** Provided text **
Segment Open

In February, the Senate Committee on Indian Affairs held a three-hour hearing and listening session on health care provided in Indian Country by the Indian Health Service (IHS). Members of the committee from both sides of the aisle spoke of the disturbing reports they’ve had from their own Native American constituents.
In February, the Senate Committee on Indian Affairs held a three-hour hearing and listening session on health care provided in Indian Country by the Indian Health Service (IHS). The hearing focused on three hospitals in the Great Plains region – the Oklahoma-Winnebago, Rosebud, and Pine Ridge hospitals – because the U.S. Center on Medicaid and Medicare Services had withdrawn Medicare certification from the Oklahoma-Winnebago hospital and had put the other two hospitals on notice that their certification was also threatened. Indian Country Today published an excellent story summarizing the hearing, and video and written testimony from the hearing are available on the Committee’s website.
Former chair of the Committee, Senator Byron Dorgan was invited to testify and comment on a similar hearing that the Committee held in late 2010, resulting in a report with the alarming name, “In Critical Condition: The Urgent Need to Reform the Indian Health Service’s Aberdeen Area.” (The Aberdeen area is now known as “Great Plains.”) Emphasizing the number of skilled and dedicated medical and administrative staff in IHS, Dorgan also recounted a culture of cronyism and corruption that he and his staff saw in 2010, and which still stands in the way of accountability for high quality standards.

Segment Closed

** Records supplied **
Segment Open

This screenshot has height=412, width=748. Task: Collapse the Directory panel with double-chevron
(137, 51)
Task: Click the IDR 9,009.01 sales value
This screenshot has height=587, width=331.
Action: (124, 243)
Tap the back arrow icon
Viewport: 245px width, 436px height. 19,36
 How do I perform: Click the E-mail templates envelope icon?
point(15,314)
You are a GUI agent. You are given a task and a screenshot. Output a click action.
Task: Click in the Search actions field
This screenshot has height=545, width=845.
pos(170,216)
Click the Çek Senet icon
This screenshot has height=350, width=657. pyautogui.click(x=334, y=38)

Segment Closed
Segment Open

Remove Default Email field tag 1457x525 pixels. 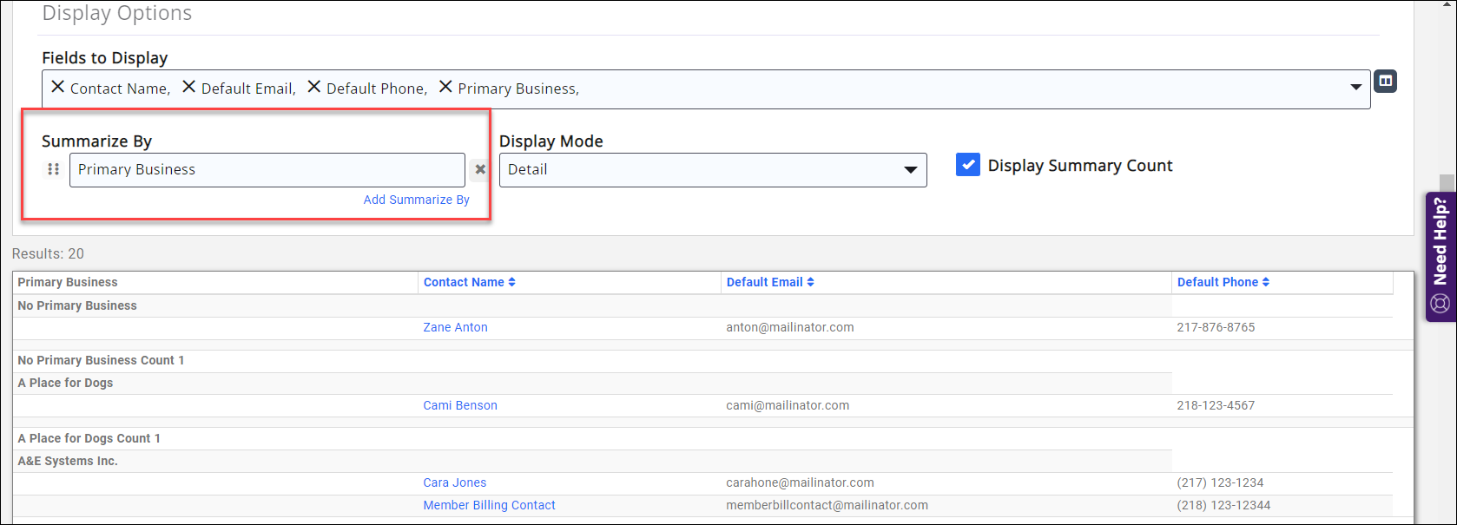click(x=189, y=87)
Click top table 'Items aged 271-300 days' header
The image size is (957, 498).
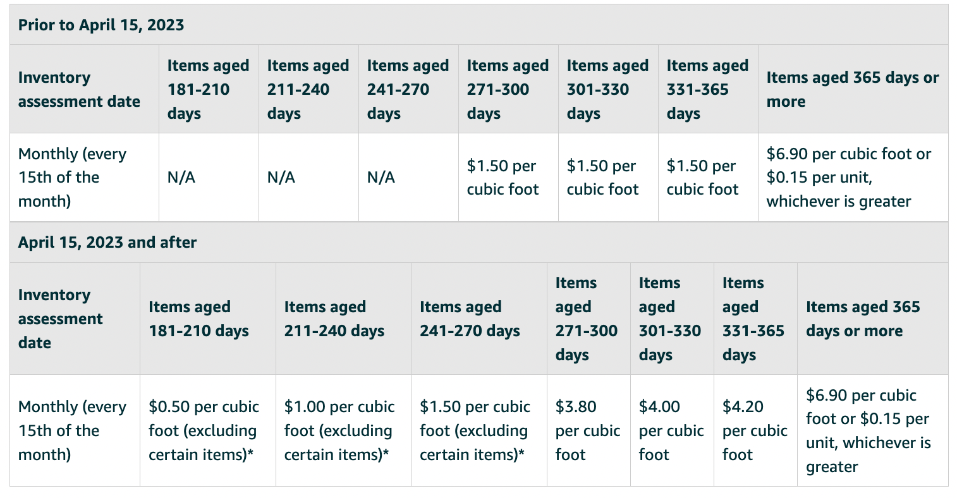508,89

Segment Closed
Segment Open

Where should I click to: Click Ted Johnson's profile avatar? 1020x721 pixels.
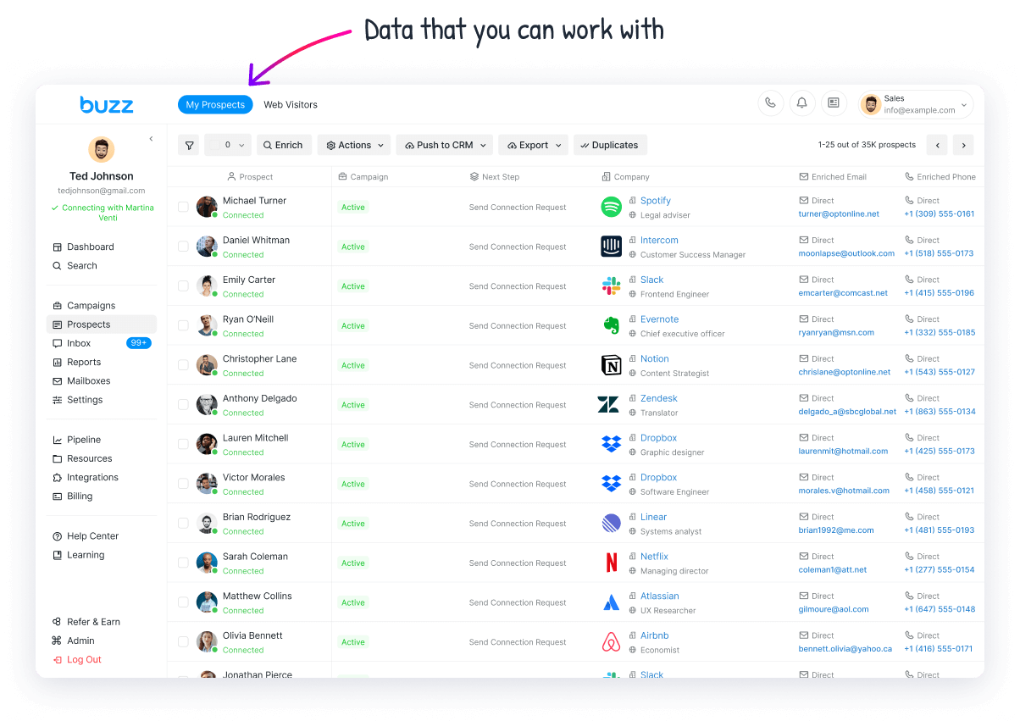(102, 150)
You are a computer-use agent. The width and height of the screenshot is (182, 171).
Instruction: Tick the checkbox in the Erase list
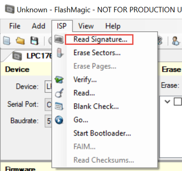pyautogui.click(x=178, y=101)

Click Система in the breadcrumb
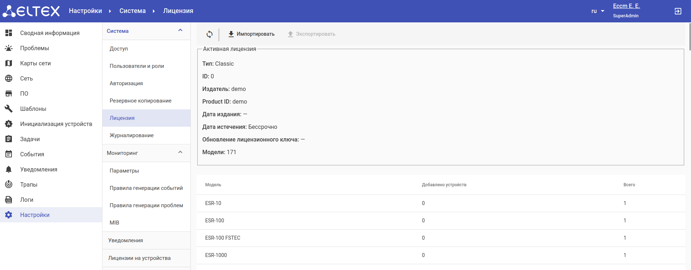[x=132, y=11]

Segment Closed

** Work order **
Retype the passage from the text on the Indian Health Service hearing, starting with "Former chair of" and going on through "high quality standards.". Nothing in the listing is needed here.

** Answer to the exercise **
Former chair of the Committee, Senator Byron Dorgan was invited to testify and comment on a similar hearing that the Committee held in late 2010, resulting in a report with the alarming name, “In Critical Condition: The Urgent Need to Reform the Indian Health Service’s Aberdeen Area.” (The Aberdeen area is now known as “Great Plains.”) Emphasizing the number of skilled and dedicated medical and administrative staff in IHS, Dorgan also recounted a culture of cronyism and corruption that he and his staff saw in 2010, and which still stands in the way of accountability for high quality standards.